[Saved data entries]
◆ ◆ ◆ ◆

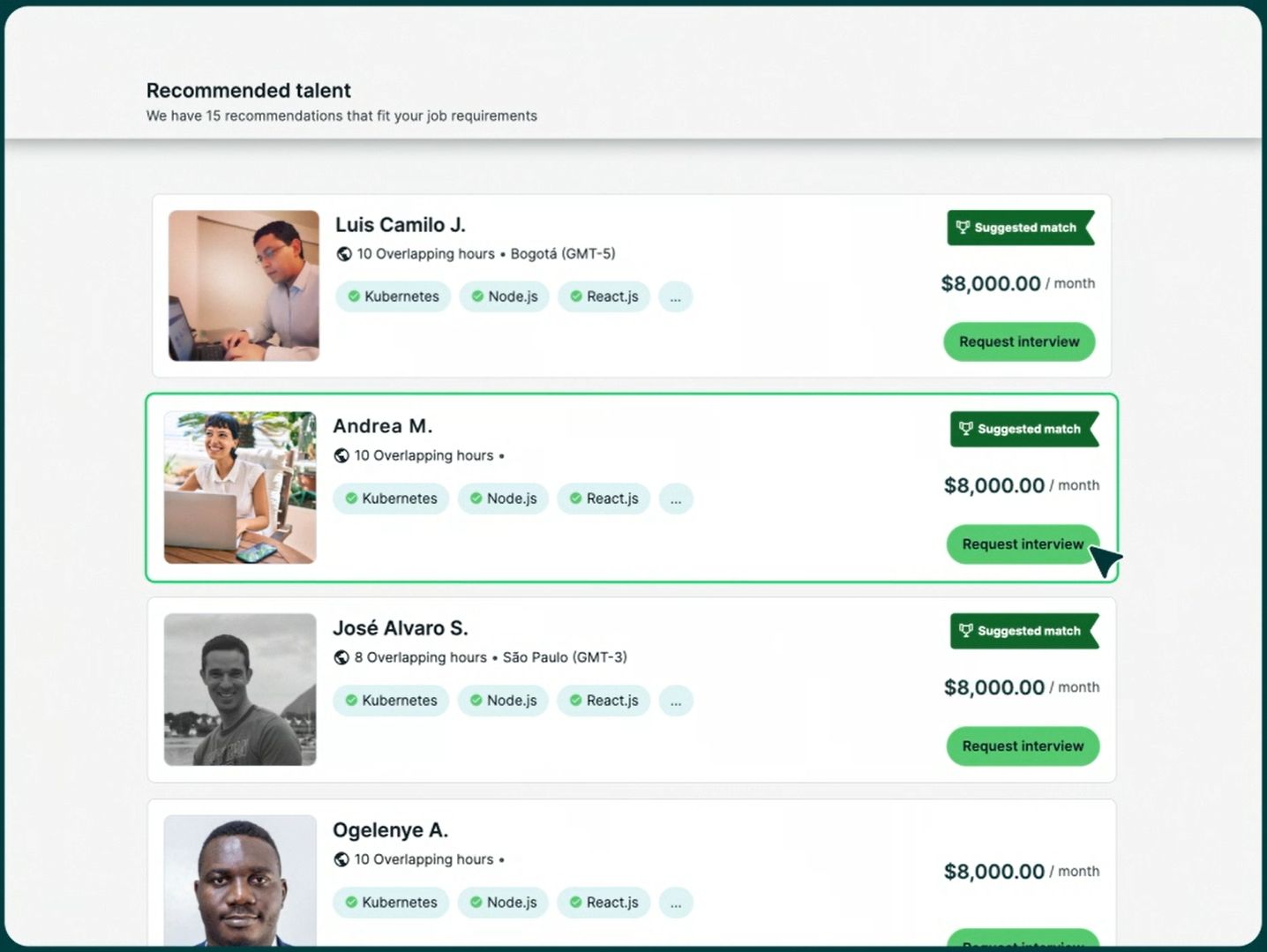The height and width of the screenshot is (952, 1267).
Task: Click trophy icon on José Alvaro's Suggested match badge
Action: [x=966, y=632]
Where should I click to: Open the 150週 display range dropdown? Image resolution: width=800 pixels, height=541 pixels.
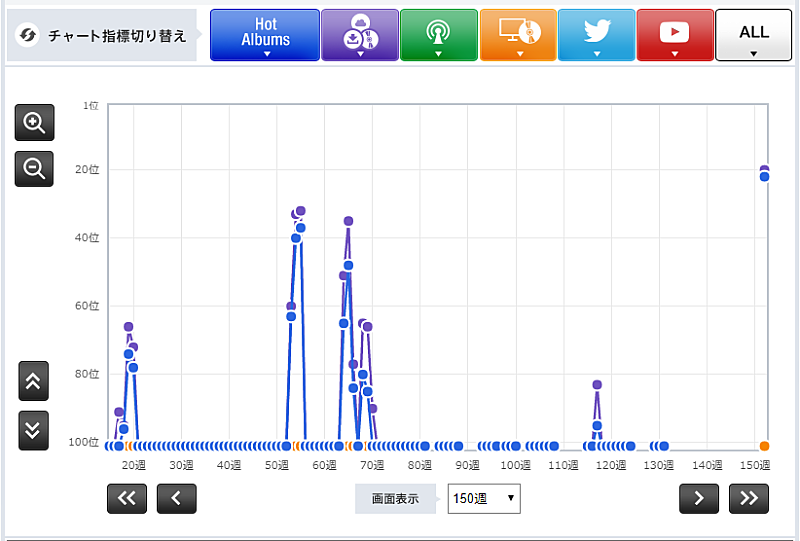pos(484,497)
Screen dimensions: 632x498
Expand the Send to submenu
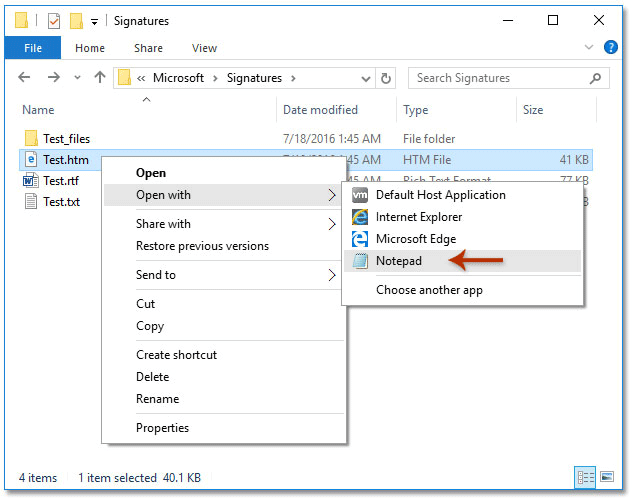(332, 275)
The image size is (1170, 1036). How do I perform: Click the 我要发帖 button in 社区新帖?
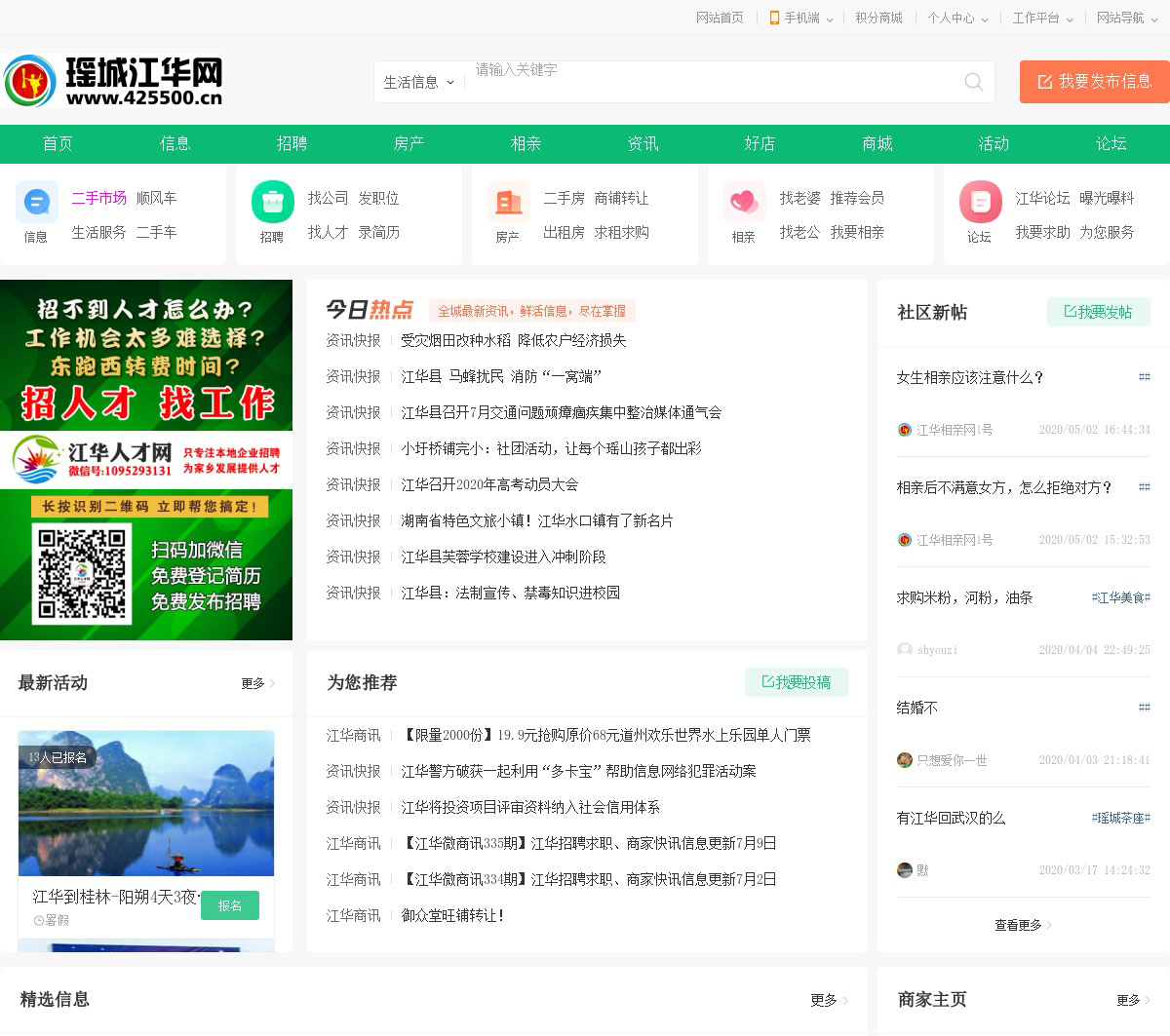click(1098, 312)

◆ ◆ ◆ ◆

→ Task item
Where the line containing "Expand the Send to submenu" appears in the data above, begin there and output every line through the last, exactly and without pictures.

→ Answer to this task
Expand the Send to submenu
(332, 275)
The image size is (1170, 1036). How do I perform: Click the 我要发帖 button in 社区新帖?
click(1098, 312)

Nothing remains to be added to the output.